A Registered Charity under UK Law.
Membership and Legal Identity of the British Association.
The Legal Identity of the British Association.
the British Association is in English Law.
The British Association is a Christian Humanitarian Charity at Law of the United Kingdom, conducting hospitaller and other charitable work. It continues alongside the Priory of Dacia, created as part of the Paris Union of Hereditary Commanders in 1939, which continues the life of the Russian Grand Priory founded by Emperor Paul I in 1798 as part of the Order of St. John of Jerusalem, founded in Jerusalem circa 1070. The British Association is not a State Order of Chivalry of the United Kingdom nor is it an Order of the Crown and does not claim to be such.

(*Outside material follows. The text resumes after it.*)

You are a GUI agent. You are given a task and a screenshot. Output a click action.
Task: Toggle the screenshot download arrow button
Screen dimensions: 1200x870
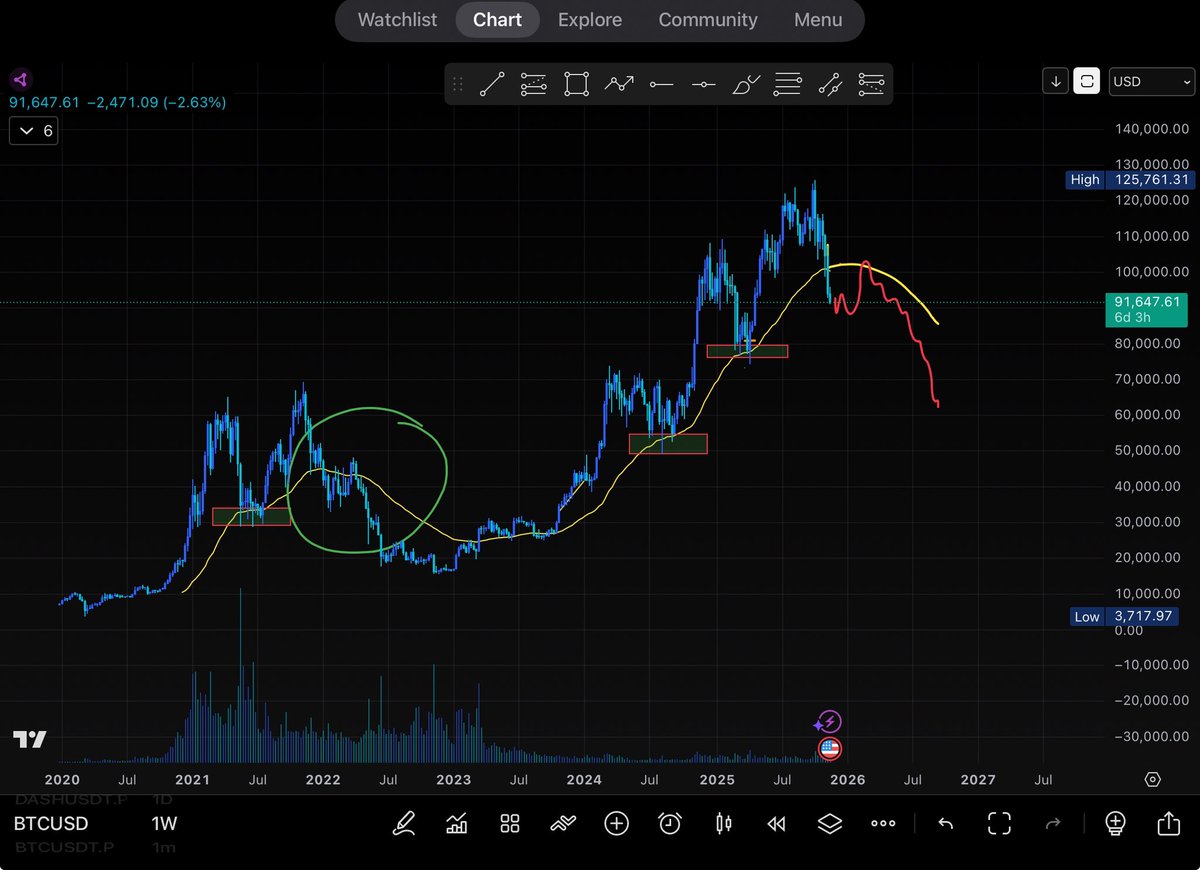coord(1055,81)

Relationship with other Orders.
The British Association and its parent organisation "Association du Grand Prieuré Russe" have no connection with any other organisation. They should not be confused with the Roman Catholic organisation "The Sovereign Military Order of Malta" (SMOM), neither with the British Order "The Most Venerable Order of the Hospital of Saint John of Jerusalem" - which has the Monarch as its Sovereign Head and Patron (MVO), nor with the European JohanniterOrden (JO), the latter two organisations making up the "The Chivalric Alliance of Orders of Saint John" (The Alliance).
The British Association and its parent organisation "Association du Grand Prieuré Russe" have no connection with any other so-called Order of St John.
Also the British Association has no connection whatsoever with any present day Templar Order, either presently or in the past.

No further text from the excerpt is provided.